Читаем Enlightenment Now: The Case for Reason, Science, Humanism, and Progress полностью

In the end I still think that the hard problem is a meaningful conceptual problem, but agree with Dennett that it is not a meaningful scientific problem.42 No one will ever get a grant to study whether you are a zombie or whether the same Captain Kirk walks on the deck of the Enterprise and the surface of Zakdorn. And I agree with several other philosophers that it may be futile to hope for a solution at all, precisely because it is a conceptual problem, or, more accurately, a problem with our concepts. As Thomas Nagel put it in his famous essay “What Is It Like to Be a Bat?” there may be “facts which could not ever be represented or comprehended by human beings, even if the species lasted forever—simply because our structure does not permit us to operate with concepts of the requisite type.”43 The philosopher Colin McGinn has run with this idea, arguing that there is a mismatch between our cognitive tools for explaining reality (namely chains of causes and effects, analysis into parts and their interactions, and modeling in mathematical equations) and the nature of the hard problem of consciousness, which is unintuitively holistic.44 Our best science tells us that consciousness consists of a global workspace representing our current goals, memories, and surroundings, implemented in synchronized neural firing in fronto-parietal circuitry. But the last dollop in the theory—that it subjectively feels like something to be such circuitry—may have to be stipulated as a fact about reality where explanation stops. This should not be entirely surprising. As Ambrose Bierce noted in The Devil’s Dictionary, the mind has nothing but itself to know itself with, and it may never feel satisfied that it understands the deepest aspect of its own existence, its intrinsic subjectivity.

Whatever we make of the hard problem of consciousness, positing an immaterial soul is of no help at all. For one thing, it tries to solve a mystery with an even bigger mystery. For another, it falsely predicts the existence of paranormal phenomena. Most damningly, a divinely granted consciousness does not meet the design specs for a locus of just deserts. Why would God have endowed a mobster with the ability to enjoy his ill-gotten gains, or a sexual predator with carnal pleasure? (If it’s to plant temptations for them to prove their morality by resisting, why should their victims be collateral damage?) Why would a merciful God be dissatisfied with robbing years of life from a cancer patient and add the gratuitous punishment of agonizing pain? Like the phenomena of physics, the phenomena of consciousness look exactly as you would expect if the laws of nature applied without regard to human welfare. If we want to enhance that welfare, we have to figure out how to do it ourselves.

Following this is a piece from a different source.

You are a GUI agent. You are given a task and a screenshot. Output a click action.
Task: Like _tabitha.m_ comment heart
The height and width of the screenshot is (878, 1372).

And that brings us to the second problem with theistic morality. It’s not just that there is almost certainly no God to dictate and enforce moral precepts. It’s that even if there were a God, his divine decrees, as conveyed to us through religion, cannot be the source of morality. The explanation goes back to Plato’s Euthyphro, in which Socrates points out that if the gods have good reasons to deem certain acts moral, we can appeal to those reasons directly, skipping the middlemen. If they don’t, we should not take their dictates seriously. After all, thoughtful people can give reasons why they don’t kill, rape, or torture other than fear of eternal hellfire, and they would not suddenly become rapists and contract killers if they had reason to believe that God’s back was turned or if he told them it was OK.

Theistic moralists reply that the God of scripture, unlike the capricious deities of Greek mythology, is by his very nature incapable of issuing immoral commandments. But anyone who is familiar with scripture knows that this is not so. The God of the Old Testament murdered innocents by the millions, commanded the Israelites to commit mass rape and genocide, and prescribed the death penalty for blasphemy, idolatry, homosexuality, adultery, talking back to parents, and working on the Sabbath, while finding nothing particularly wrong with slavery, rape, torture, mutilation, and genocide. All this was par for the course for Bronze and Iron Age civilizations. Today, of course, enlightened believers cherry-pick the humane injunctions while allegorizing, spin-doctoring, or ignoring the vicious ones, and that’s just the point: they read the Bible through the lens of Enlightenment humanism.